COVINGTON, Ky. -- A proposed high-end apartment complex nestled between Main and Bakewell streets in Covington could transform Mainstrasse, according to city and private sources.
The plan is in the early stages, and the public has a chance to learn more about the project at 6 p.m. tonight in Covington City Hall. The mixed-use apartment, retail and office space development would be on the property now occupied by the John R. Green Co., a school supply business at 411 W. 6th St. dating to the early 1960s.
The current plan by developer John Whitson of Realty Link in Birmingham, Alabama, is for 186 Class A, mostly one-bedroom apartments bordered by 6th Street on the north and Seventh Street on the south, said Lee Bledsoe of Pivot Realty, local agent on the project. It would sit behind the stores that face Main Street and behind homes on Bakewell.
Older, nonhistorical storage buildings would be replaced, and the alley entrances would become well-lighted entrances into parking for the upscale project, he said.
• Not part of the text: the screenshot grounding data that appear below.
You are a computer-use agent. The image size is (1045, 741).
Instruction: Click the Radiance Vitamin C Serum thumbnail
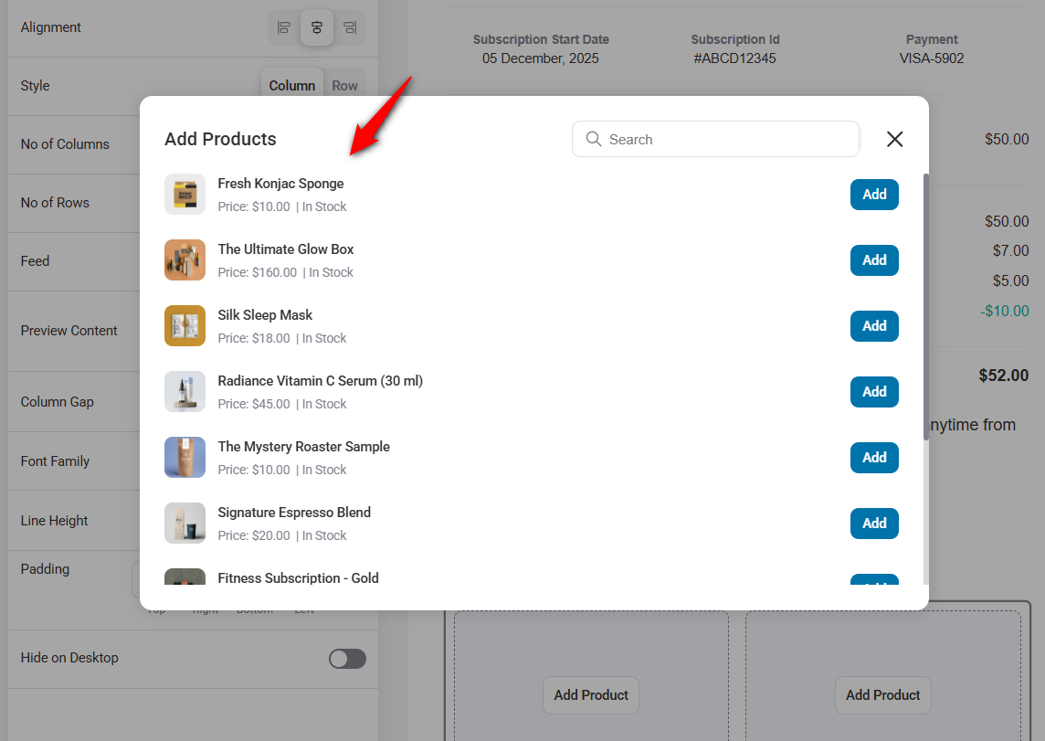185,391
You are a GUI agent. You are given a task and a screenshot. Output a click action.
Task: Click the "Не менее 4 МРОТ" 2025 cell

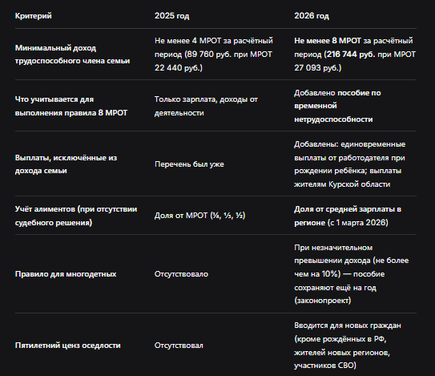(x=214, y=55)
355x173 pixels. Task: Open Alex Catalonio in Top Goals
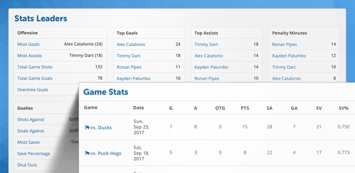(x=131, y=44)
Whitson said Covington is the ideal place in Cincinnati to build the nearly $40 million project. He expects the project could open in summer or fall of 2018.
“It’s the coolest spot in Cincinnati,” he said, noting the proximity to Downtown and nature trails.
He emphasized that the John R. Green building would stay intact.
“We’re keeping its historic nature,” he said.
The original building would become a part of the project with a total of 10,000 to 20,000 square feet of office and retail and 325 parking spaces under the apartments, said Bledsoe.
The property is under contract, including surface parking at 7th and Bakewell, Bledsoe said. Project costs were not yet available.
Whitson first looked at the location two years ago, Bledsoe said.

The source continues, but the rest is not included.